Os principais jornais brasileiros têm oferecido, nos últimos dias, um painel interessante de sua visão sobre como o futuro governo deve atuar para assegurar a continuidade do bom momento econômico que vive o país. De modo genérico, o que recomendam os analistas selecionados pelos editores – e as manifestações diretas dos editoriais – é a gestão eficiente de três itens macroeconômicos básicos: as políticas fiscal, cambial e monetária.
Esses três temas têm frequentado o noticiário e as opiniões emitidas pela imprensa tradicional, tanto quando se referem a especulações sobre a estratégia a ser adotada pela futura presidente como quando falam da situação do Brasil diante das tensões internacionais.
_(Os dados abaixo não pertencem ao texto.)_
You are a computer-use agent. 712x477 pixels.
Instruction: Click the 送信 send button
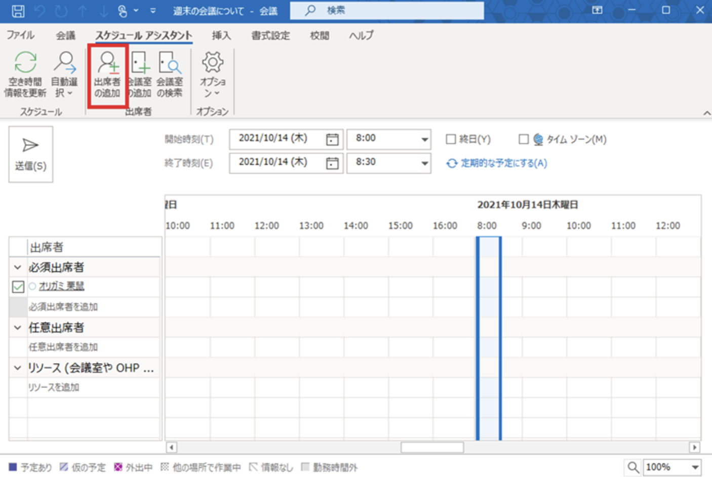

Também é interessante observar como, mais recentemente, a imprensa começou a inserir a questão social no debate econômico. A necessidade de consolidar os ganhos sociais obtidos pelo governo Lula da Silva comparece com mais frequência e mais destaque no noticiário, em artigos e editoriais, agora como parte do contexto econômico, ou seja, as classes sociais ascendentes são reconhecidas como a base dinâmica da economia nacional sobre a qual se pode construir um período de desenvolvimento mais consistente.
Tese conservadora
Embora ainda raras, porém, já aparecem com mais frequência as referências ao valor intrínseco das políticas sociais como instrumentos de implementação de justiça social e redução de desigualdades.
Como escreveu na segunda-feira (15/11) o colunista da Folha de S.Paulo Fernando de Barros e Silva, ‘Lula fez com que os pobres se vissem como portadores de direitos sociais e protagonistas da política’ e que, ‘apesar da pasmaceira política, algo se mexe na iníqua paisagem social brasileira’.
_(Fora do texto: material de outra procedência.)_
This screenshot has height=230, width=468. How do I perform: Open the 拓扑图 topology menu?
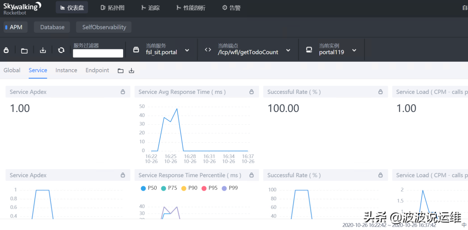click(x=112, y=8)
Caso raro, na imprensa, de reconhecimento de que o Brasil se beneficia com o fenômeno da mobilidade social.
Demorou, mas a imprensa nacional abandona de vez a tese conservadora segundo a qual as políticas de transferência de renda para a população mais pobre são mera politicagem – ou clientelismo, no termo roubado da esquerda tradicional.
Não é nada, não é nada, já é alguma coisa. Pode ser um sinal de que a irracionalidade que tomou conta das páginas dos jornais e revistas nos últimos meses começa a se desvanecer.
Aplacar os rancores
Resta, no entanto, alguma roupa suja a ser lavada. A imprensa pode, mas não deve, fazer de conta que não aconteceu o período de extrema baixaria que começa a se dissipar após a eleição do dia 31 de outubro. Está nos arquivos eletrônicos e nos recortes guardados pelos observadores a profusão de sandices e silogismos abrigada por jornais e revistas durante quase todo o ano que está prestes a se encerrar. Graças a recursos como o Youtube, também se pode recorrer a qualquer momento aos telejornais produzidos nesse período.
Para seu próprio bem, cabe à imprensa revelar, algum dia, o que estava por trás dessa opção preferencial pelo jornalismo sórdido.
Alguns profissionais ainda assentados em postos de responsabilidade nas empresas jornalísticas tiveram suas biografias associadas indelevelmente a esse que foi, com certeza, um dos piores momentos da imprensa tradicional do Brasil.
O espírito de corpo e a conveniência de se sustentar em cargos bem remunerados podem justificar a omissão, mas nunca poderão explicar a adesão a práticas que lançaram a qualidade jornalística, como um todo, alguns degraus abaixo do aceitável.
O silêncio perpetua a vergonha.
Muito além da questão das escolhas políticas, que condicionaram as decisões editoriais, o que foi produzido como consequência do engajamento de grande parte da imprensa na disputa partidária foi o acirramento de certa irracionalidade, sempre subjacente nos movimentos coletivos.
O jornalismo raivoso e mentecapto – no sentido da alienação – com que o público foi bombardeado nesse período deve ter contribuído para empurrar o nível da consciência social de muitos leitores para baixo, o que não contribui para a formação de uma sociedade democrática.
O fenômeno das manifestações contra nordestinos, negros e homossexuais nas redes sociais da internet, o caso de violência homofóbica relatado nos jornais paulistas nas edições de segunda-feira (15/11) e outras manifestações de intolerância entre jovens de classes sociais privilegiadas podem ter alguma relação com esse período de obscuridade que nos foi imposto por grande parte dos meios de comunicação.
Os jornalistas decentes que ainda sobrevivem em cargos de direção da imprensa tradicional não podem fugir da obrigação de reverter esse quadro. O Brasil precisa, urgente, de uma campanha cívica para aplacar os rancores acumulados.